Construction of hairpin-pLKO.1 vectors (carrying a puromycin antibiotic resistance gene) containing shRNAs targeting RASA1 coding sequences were performed as follows: shRNA#1 (CCGGGCTGCAAGAACACTGATATTACTCGAGTAATATCAGTGTTCTTGCAGCTTTTTG; TRCN0000356449, Sigma) and shRNA#2 (CCGGCCTGGCGATTATTCA CTTTATCTCGAGATAAAGTGAATAATCGCCAGGTTTTT; TRCN0000005998, Sigma). Lentivirus particles were produced in HEK-293T cells transfected with psPAX2, PMD2G (Addgene), and pLKO.1-shRNA-containing plasmids. M213 and HUCCT1 cells were infected with the lentivirus, and stable cells were established by puromycin selection (Sigma). Migration assays were performed in Transwells (Corning Inc., 8.0-μm pore size). For migration, 2.5 × 104 cells of RASA1 stably silenced M213 and HUCCT1 cells in serum-free medium were added to 24-well insert plates. Media containing 10% FBS were added to the lower wells and incubated for 5 hours. For cell invasion assays, the filters were precoated with Matrigel. RASA1 stably silenced M213 and HUCCT1 cells (2.5 × 104) in serum-free medium were added into 24-well insert plates. Media containing 10% FBS were added to the lower well of the chambers and incubated for 5 hours. After incubation, the cells on the upper surface of the filter were completely removed and migrated cells were trypsinized and counted.

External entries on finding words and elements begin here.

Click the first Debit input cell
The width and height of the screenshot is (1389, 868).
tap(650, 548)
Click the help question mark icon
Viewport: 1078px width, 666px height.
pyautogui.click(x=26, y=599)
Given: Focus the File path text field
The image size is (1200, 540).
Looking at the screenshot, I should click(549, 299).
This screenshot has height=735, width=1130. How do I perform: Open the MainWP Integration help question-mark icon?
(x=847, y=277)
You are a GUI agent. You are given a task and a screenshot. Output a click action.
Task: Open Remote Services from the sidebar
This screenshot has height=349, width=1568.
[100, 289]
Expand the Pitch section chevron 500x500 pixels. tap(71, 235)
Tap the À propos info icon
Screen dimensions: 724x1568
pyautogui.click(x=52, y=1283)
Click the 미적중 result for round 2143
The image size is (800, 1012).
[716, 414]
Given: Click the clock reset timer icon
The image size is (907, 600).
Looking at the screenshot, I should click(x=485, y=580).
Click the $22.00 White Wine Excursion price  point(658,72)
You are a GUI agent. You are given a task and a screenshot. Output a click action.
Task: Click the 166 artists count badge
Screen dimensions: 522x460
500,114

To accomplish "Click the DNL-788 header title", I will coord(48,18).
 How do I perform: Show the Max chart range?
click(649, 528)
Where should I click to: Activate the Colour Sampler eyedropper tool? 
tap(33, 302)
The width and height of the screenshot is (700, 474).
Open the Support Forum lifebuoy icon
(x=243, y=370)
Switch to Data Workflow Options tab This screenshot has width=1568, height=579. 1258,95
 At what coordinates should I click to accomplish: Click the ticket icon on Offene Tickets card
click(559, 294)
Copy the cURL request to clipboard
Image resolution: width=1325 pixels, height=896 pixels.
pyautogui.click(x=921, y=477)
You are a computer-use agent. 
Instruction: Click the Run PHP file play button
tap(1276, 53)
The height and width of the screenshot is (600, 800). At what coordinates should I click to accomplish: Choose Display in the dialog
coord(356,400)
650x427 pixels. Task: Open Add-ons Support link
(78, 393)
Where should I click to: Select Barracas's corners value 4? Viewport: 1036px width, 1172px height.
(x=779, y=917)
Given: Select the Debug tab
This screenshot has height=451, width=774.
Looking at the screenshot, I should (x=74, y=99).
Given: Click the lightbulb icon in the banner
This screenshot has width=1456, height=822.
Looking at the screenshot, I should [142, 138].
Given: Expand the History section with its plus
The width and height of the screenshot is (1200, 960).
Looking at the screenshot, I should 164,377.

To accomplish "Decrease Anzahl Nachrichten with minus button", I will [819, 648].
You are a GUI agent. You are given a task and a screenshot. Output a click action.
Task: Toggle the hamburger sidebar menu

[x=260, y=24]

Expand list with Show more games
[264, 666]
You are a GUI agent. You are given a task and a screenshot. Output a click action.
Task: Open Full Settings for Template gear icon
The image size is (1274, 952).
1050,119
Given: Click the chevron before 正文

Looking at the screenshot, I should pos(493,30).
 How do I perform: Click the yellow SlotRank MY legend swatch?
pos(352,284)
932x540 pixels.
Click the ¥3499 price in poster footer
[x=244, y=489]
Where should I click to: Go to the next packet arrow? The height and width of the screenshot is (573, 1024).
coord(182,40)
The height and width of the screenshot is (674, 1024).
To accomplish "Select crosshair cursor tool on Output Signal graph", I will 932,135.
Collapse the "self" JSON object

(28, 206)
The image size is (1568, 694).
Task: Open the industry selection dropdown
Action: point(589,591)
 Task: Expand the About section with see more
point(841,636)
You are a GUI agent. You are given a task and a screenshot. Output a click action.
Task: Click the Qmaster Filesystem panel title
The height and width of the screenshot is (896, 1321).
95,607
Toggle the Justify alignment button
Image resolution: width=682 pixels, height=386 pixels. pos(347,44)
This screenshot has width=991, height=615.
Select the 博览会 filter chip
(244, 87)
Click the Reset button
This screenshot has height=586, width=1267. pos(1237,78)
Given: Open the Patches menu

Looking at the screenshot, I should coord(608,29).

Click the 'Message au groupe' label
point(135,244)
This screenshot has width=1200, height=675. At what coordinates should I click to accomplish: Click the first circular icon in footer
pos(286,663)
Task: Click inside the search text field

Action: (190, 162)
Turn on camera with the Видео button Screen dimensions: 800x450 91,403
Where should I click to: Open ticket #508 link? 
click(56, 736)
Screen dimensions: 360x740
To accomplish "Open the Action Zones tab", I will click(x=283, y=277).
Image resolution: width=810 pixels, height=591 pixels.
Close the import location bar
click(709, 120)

Somatic Mutation Detection

We aligned sequence data to the human reference genome (hs37d5) using BWA-MEM v0.7.9a (54). We removed PCR duplicates using SAMTools (55) and performed indel realignments using Genome Analysis Toolkit v1.0 (GATK; ref. 56). We used realigned data as input to both GATK Unified Genotyper and MuTect to call sSNVs. We used GATK IndelGenotyperV2 to identify indels. We applied filters and manual inspection to retain only high confidence sSNVs and indels. Further details are provided in the Supplementary Methods.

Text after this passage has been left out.